The Center for Research on Violence Against Women received one of only two grants CDC awarded this year, Coker said.

The Center will conduct surveys of the students during the five years of the grant to determine the program’s effectiveness. After two years, if the survey yields positive results, the Center will open Green Dot up to any high school interested in taking part.

The Green Dot program was conceived by the director of the Violence Intervention and Prevention Center, Dorothy Edwards. Green Dot seeks to prevent violence by teaching students how to become “active bystanders,” Coker said.

Coker said the program is based on the assumption that violence occurs when someone acts inappropriately and violently, and someone else does nothing.

UK President Lee Todd, who spoke at the conference, said fostering programs like Green Dot was part of the university’s responsibility.

“We can become a top-20 university by taking sponsors’ money and doing what they want us to do, but we need to do what Kentucky wants us to do,” Todd said. “We are committed to taking the Green Dot program across the country to create a safer dating environment for women.”

Other speakers included Carol Jordan, director of the Center for Research on Violence Against Women, James Adams of the College of Social Work and D.J. Edwards, Dorothy Edwards’ daughter.

D.J., a high school senior, spoke of the need for the Green Dot Program in high schools.

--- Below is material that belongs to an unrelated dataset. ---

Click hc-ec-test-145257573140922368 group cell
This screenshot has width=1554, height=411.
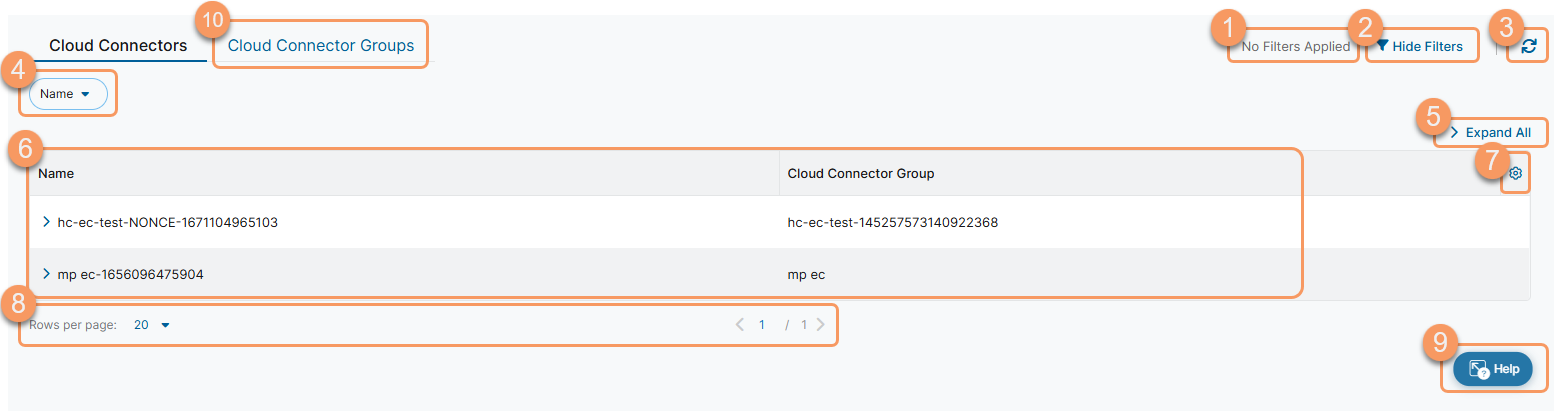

“By the time I graduate, many of my friends (will) have already been raped,” she said. “If college is the first time you hear about Green Dot, it’s too late.”

Jordan talked about the success she experienced in the 20 years she worked with the Rape Crisis Centers before coming to UK. During this time, the number of Crisis Centers increased from three to 13, and picked up state funding.

“There need not be separation between lofty ideals and real actions,” Jordan said. “We can end violence against women.”